In an extraordinary show of party discipline, Senate Majority Leader Dan Feltes and Finance Committee Chairman Lou D’Alessandro leapt into action Tuesday to quickly smother a political hand grenade tossed by freshman Sen. Jeanne Dietsch, D-Peterborough. They smothered it the old fashioned way — by throwing Sen. Dietsch on top of it. 

Sen. Dietsch committed a double offense against party electability. First, she introduced an amendment (to an unrelated bill) to impose a 6.2 percent payroll tax on income above the $132,900 Social Security tax cap. Social Security taxes are not collected on income above that level.

Sen. Dietsch portrayed the tax as a reasonable levy on a small number of rich Granite Staters. But its financial and political impact were obvious. The tax would hit about 42,000 people and raise about $300 million a year, the Department of Revenue Administration estimated. That’s no small levy.  

Her other mistake was to state the obvious. “This is an income tax,” she acknowledged. 

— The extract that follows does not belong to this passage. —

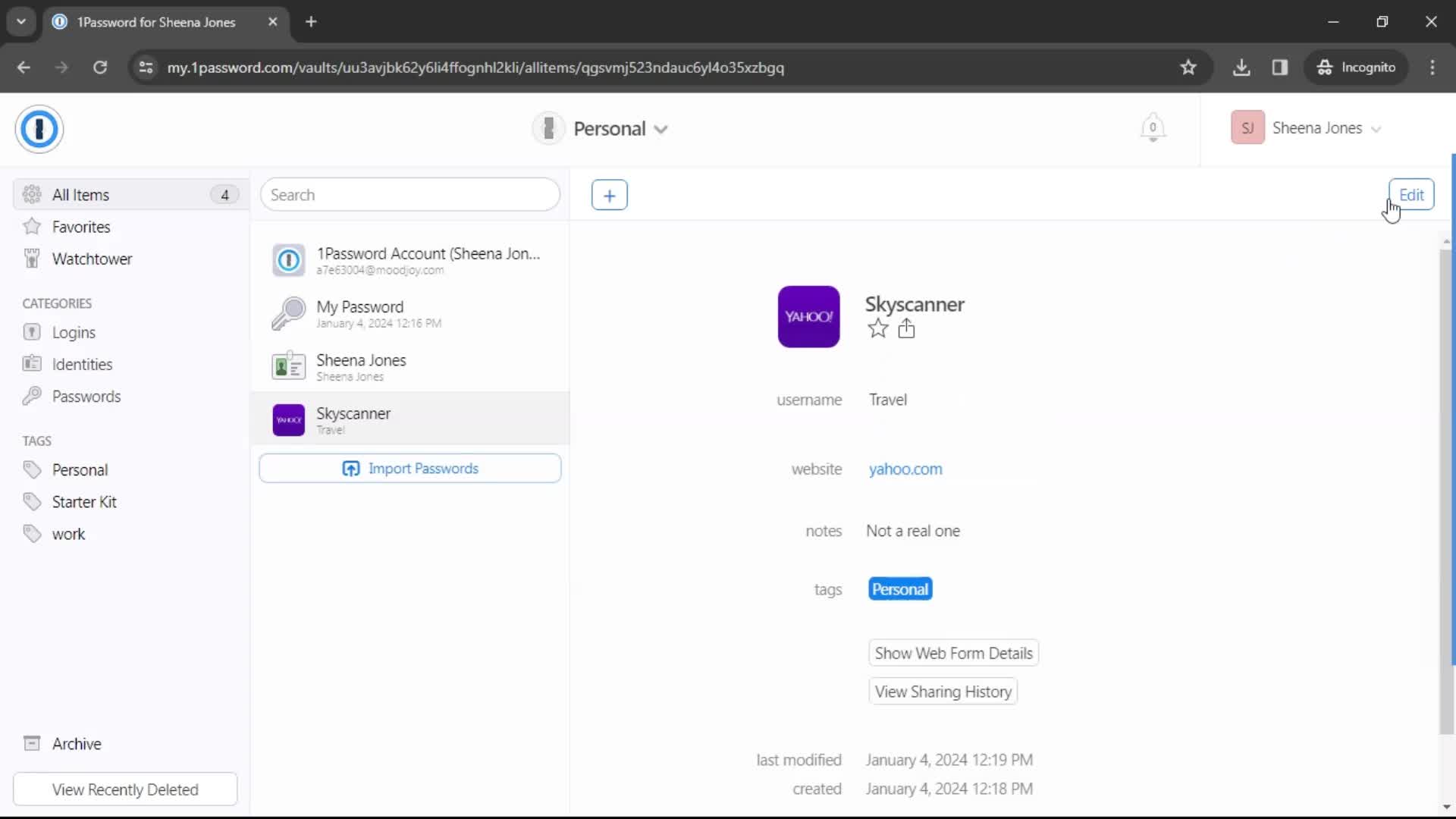Select the Logins category icon

coord(32,331)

At that moment, a submarine dive alarm must have gone off in Sen. D’Alessandro’s head.

Dive! Dive! Dive!

Sen. D’Alessandro, a senior senator with slightly less leadership experience than Moses, was so eager to kill the proposal that he ignored or forgot proper procedure and moved the bill without acting on the amendment. He was later compelled to go back and call a vote. (The amendment failed 6-0, N.H. Business Review reported. 

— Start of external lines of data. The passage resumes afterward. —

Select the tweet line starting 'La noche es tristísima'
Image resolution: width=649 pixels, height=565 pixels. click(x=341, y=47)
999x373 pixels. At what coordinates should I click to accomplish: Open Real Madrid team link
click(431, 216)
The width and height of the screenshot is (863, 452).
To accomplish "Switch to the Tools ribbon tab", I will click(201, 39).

What made the proposal so frightening that it rattled even “Lion” Lou D’Alessandro? There was no way to spin the tax away as anything other than what it was — an income tax. Everyone was admitting it. 

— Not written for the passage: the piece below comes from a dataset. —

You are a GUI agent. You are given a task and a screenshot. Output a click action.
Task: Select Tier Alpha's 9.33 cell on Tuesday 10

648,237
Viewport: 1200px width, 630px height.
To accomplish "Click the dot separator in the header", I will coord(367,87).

“This is an income tax, which I oppose,” Sen. Feltes said. 

Interestingly, Feltes has spent a good portion of this legislative session arguing that his own payroll tax (in Senate Bill 1, his paid family leave plan) is not an income tax. Republicans say it is. What’s the difference?

Feltes’ bill includes an 0.5 percent payroll tax. But he cleverly wrote the bill so that it labels the tax an “insurance premium payment.” 

In the bill’s language, the “insurance premium payments shall amount to 0.5 percent of wages per employee per week” and employers “have the option of paying some or all of the FMLI premium payments on behalf of employees, or may instead withhold or divert no greater than 0.5 percent of wages per week per employee to satisfy this paragraph.”

Feltes’ payroll tax is a tax on wages. It gives employers the option to pay the tax before allocating it to employees or after. In either case, it comes out of employee compensation.

In cases where employers choose to credit the tax to money already paid to employees, the only difference between Sen. Feltes’ and Sen. Dietsch’s taxes is the amount collected. They are both income taxes. 

By giving employers the option to pay the entire costs themselves, Feltes seeks to put the burden on businesses, not employees, and avoid the income tax label. But the tax is tied to employee compensation and would come from those funds. At the very least, as long as everyone is acknowledging that a direct payroll tax is an income tax, then SB 1 authorizes an income tax.

If you’re curious who voted for and against SB 1, the roll call votes are here. 

After the U.S. Supreme Court ruled last June in South Dakota v. Wayfair that states could collect sales taxes from out-of-state remote sellers, New Hampshire lawmakers chose not to act. Other states did not make the same mistake. 

Eleven months after the Wayfair decision, the number of states with laws requiring out-of-state businesses to collect and remit sales taxes has more than doubled to 33, a Bloomberg Tax survey shows. 

The number of laws New Hampshire has passed to protect its businesses from these collections remains the same as last year — zero. 

Understanding the need for urgency, Gov. Chris Sununu called a special legislative session last July so lawmakers could quickly put some blocking legislation on the books. A majority of legislators opted to wait. A commonly heard reassurance was that we had plenty of time to act because states would respond gradually to the Wayfair decision. 

In fact, several states had passed laws authorizing cross-border tax collections before Wayfair, anticipating the ruling. Others wasted no time capitalizing on it, as the Josiah Bartlett Center warned. Why would a state wait a moment longer than necessary to expand its taxing power over people who cannot vote for any of its elected officials?  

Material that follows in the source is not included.